(THE EXERCISE) Please turn the lines from the one containing "Select the Pan hand tool in Figure 2" through the end of the records into a numbered list, skipping blank lines. Leave the pictures out of the answer.

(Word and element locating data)
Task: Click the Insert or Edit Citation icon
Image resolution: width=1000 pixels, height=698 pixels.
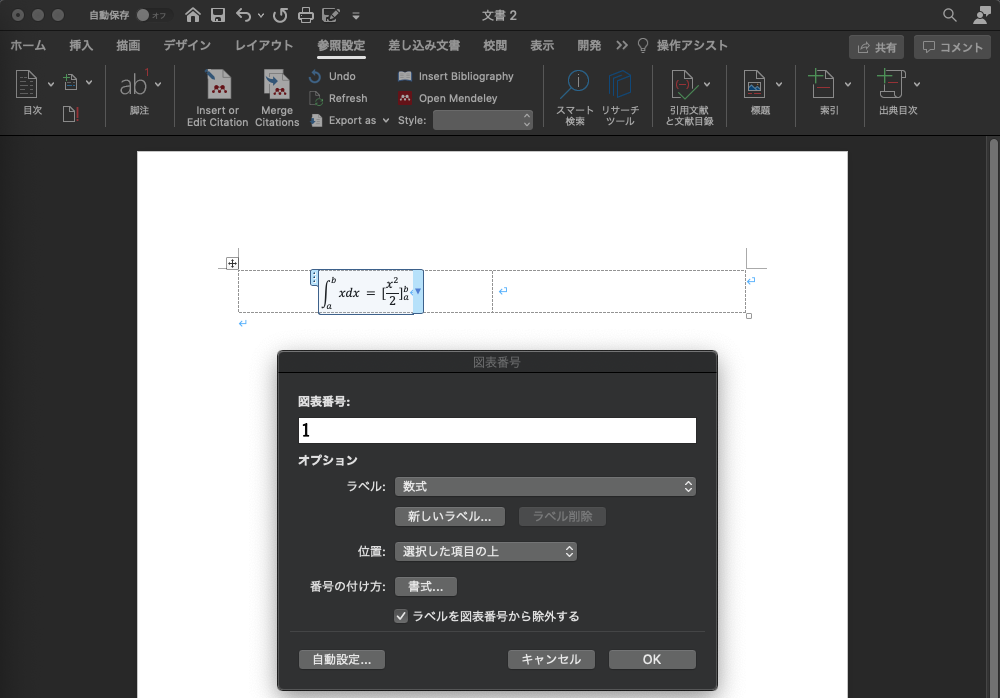Action: click(217, 85)
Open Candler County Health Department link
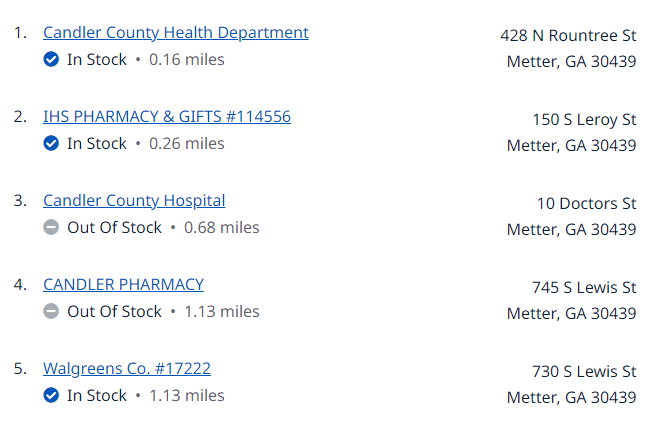The image size is (652, 433). click(176, 33)
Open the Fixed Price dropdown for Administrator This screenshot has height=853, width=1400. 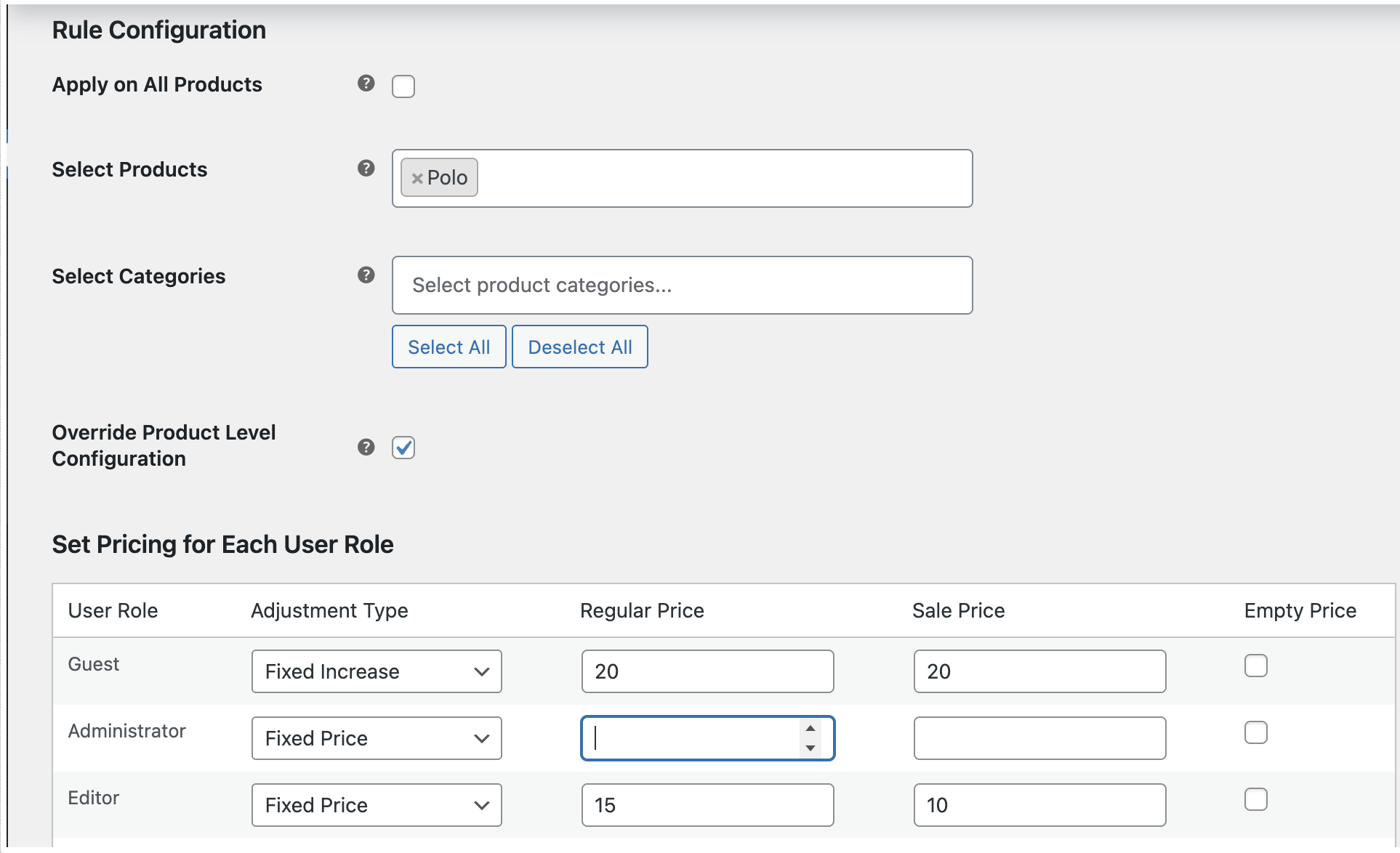click(376, 738)
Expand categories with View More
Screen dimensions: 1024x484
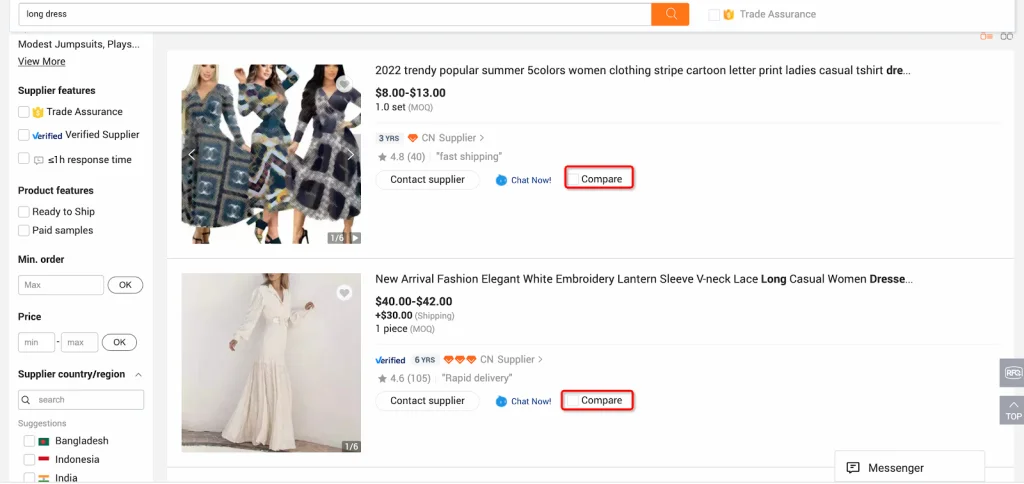[42, 62]
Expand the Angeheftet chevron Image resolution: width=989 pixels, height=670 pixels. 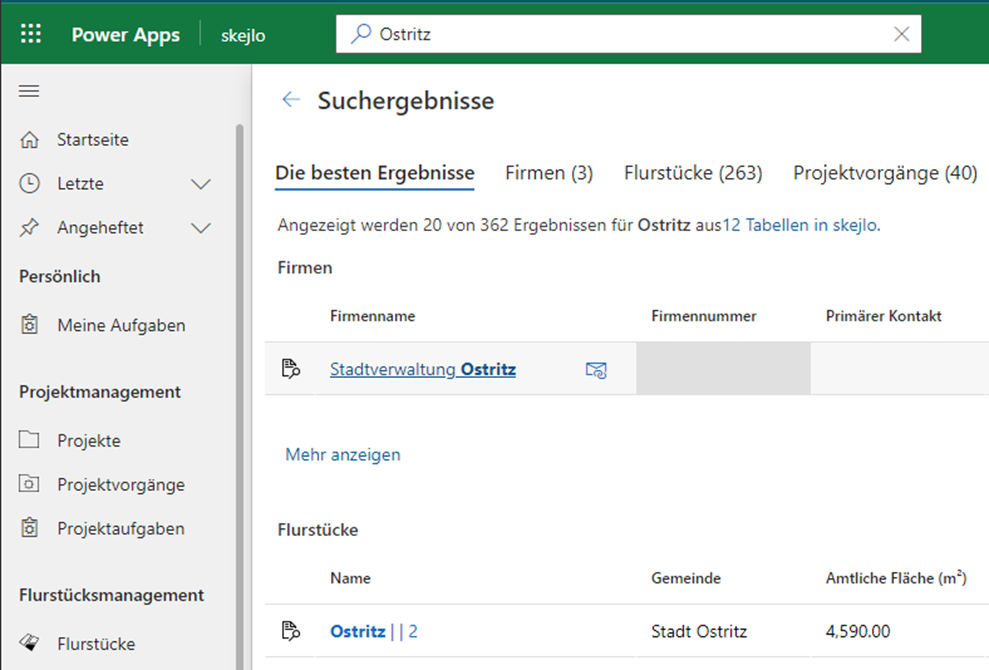[201, 228]
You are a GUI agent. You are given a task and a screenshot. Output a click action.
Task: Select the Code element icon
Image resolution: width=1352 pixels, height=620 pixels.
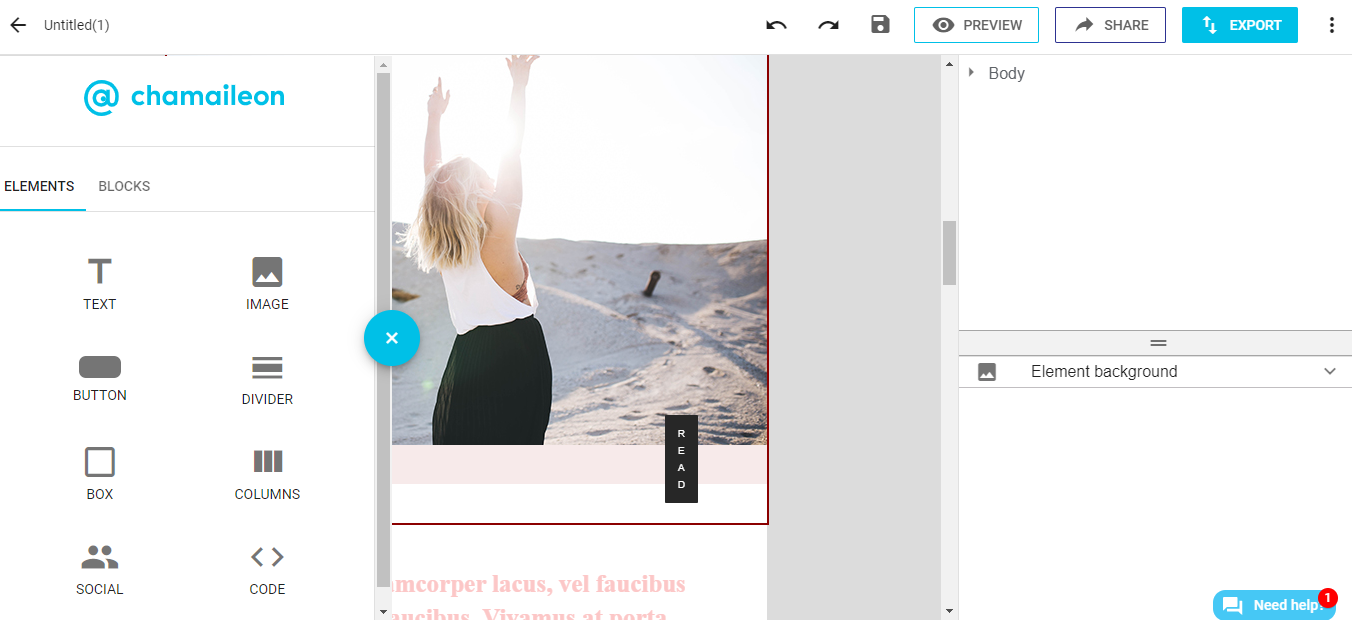click(x=267, y=568)
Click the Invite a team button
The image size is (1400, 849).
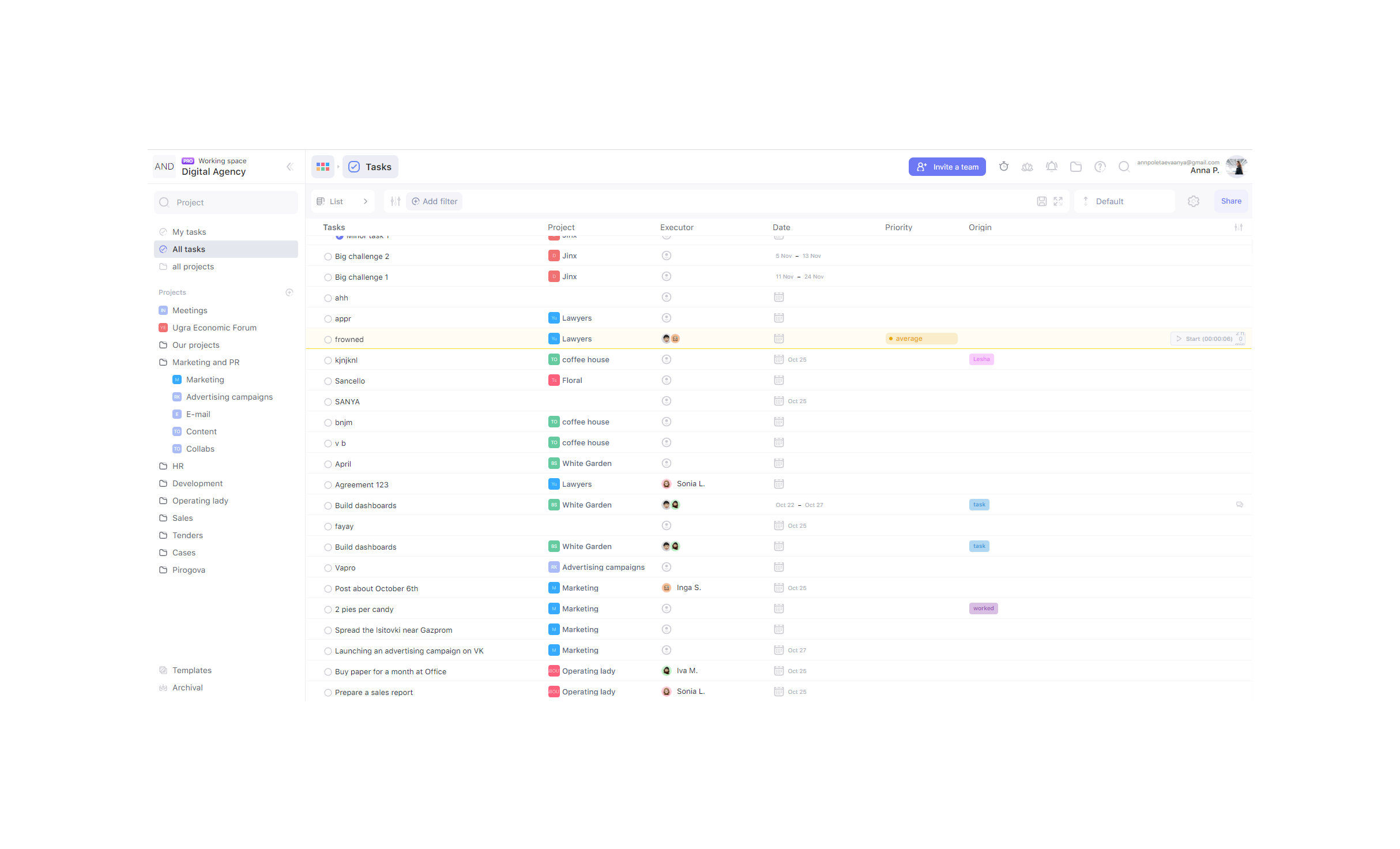click(947, 167)
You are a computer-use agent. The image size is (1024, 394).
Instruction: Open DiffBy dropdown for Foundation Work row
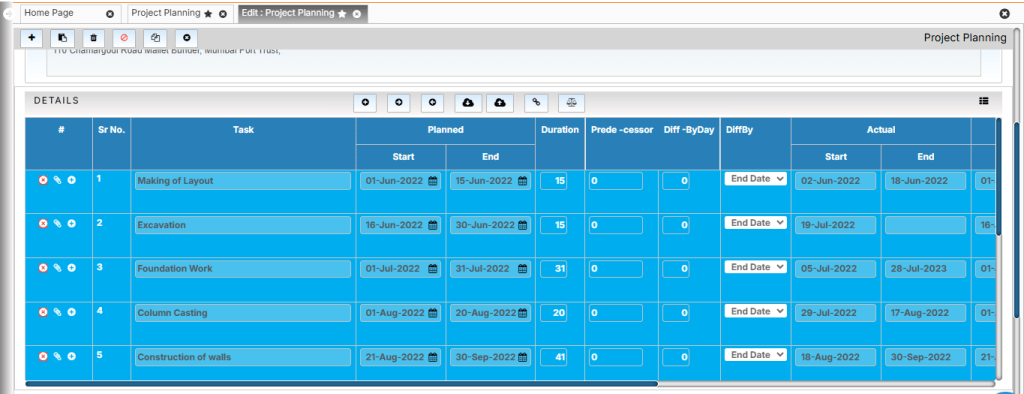point(756,267)

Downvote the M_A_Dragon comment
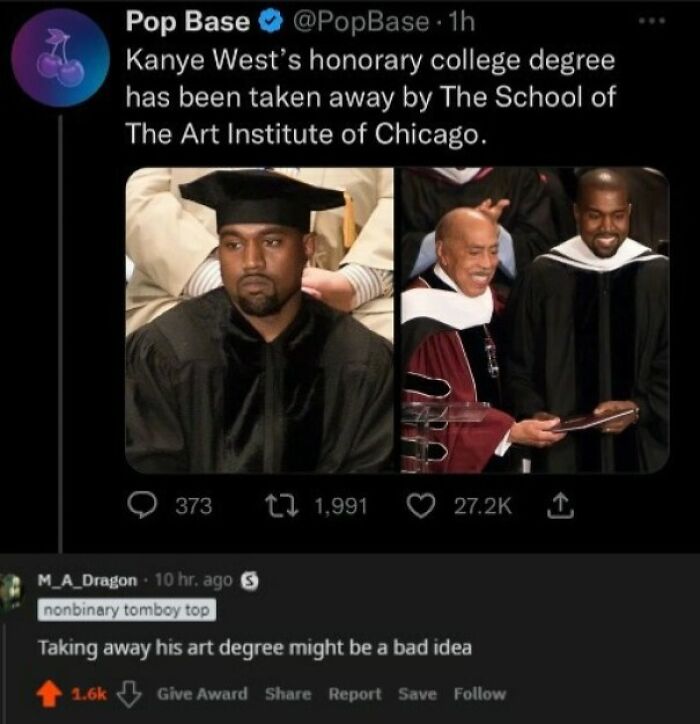coord(132,694)
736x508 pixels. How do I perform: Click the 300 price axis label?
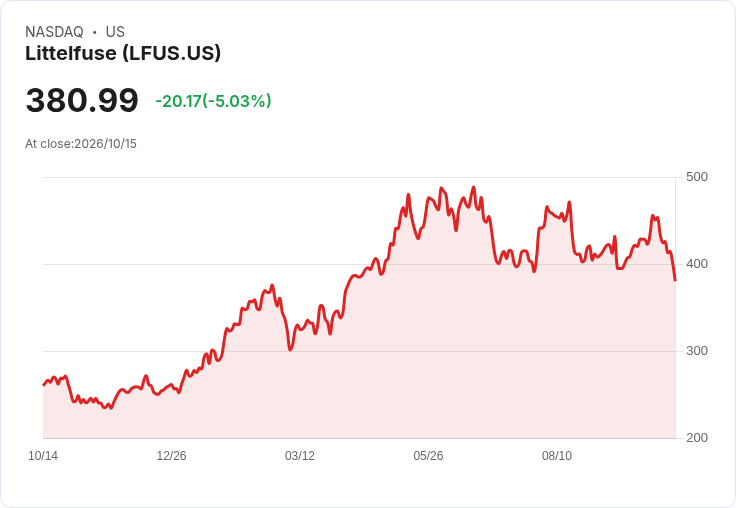(697, 351)
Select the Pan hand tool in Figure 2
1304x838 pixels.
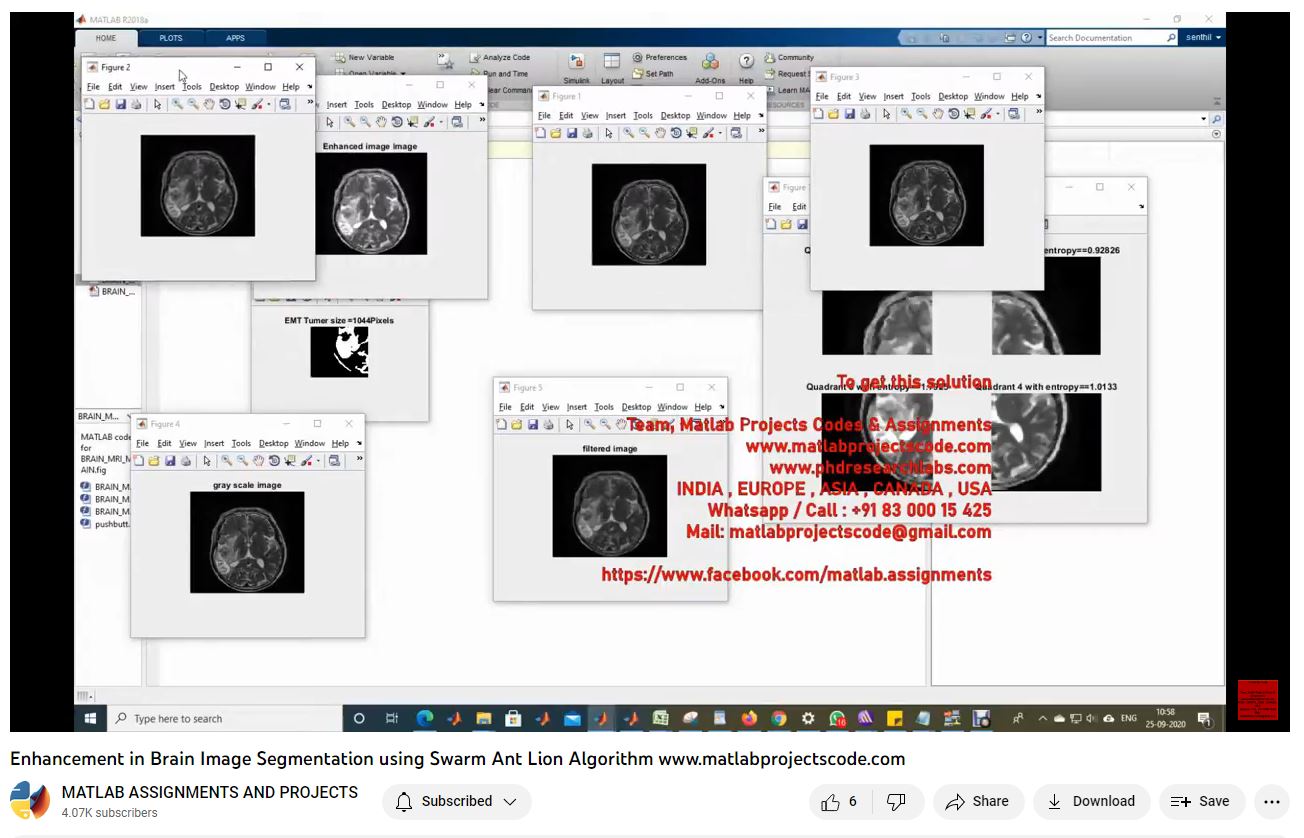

(EXERCISE RESULT)
1. Select the Pan hand tool in Figure 2
2. 1304x838 pixels.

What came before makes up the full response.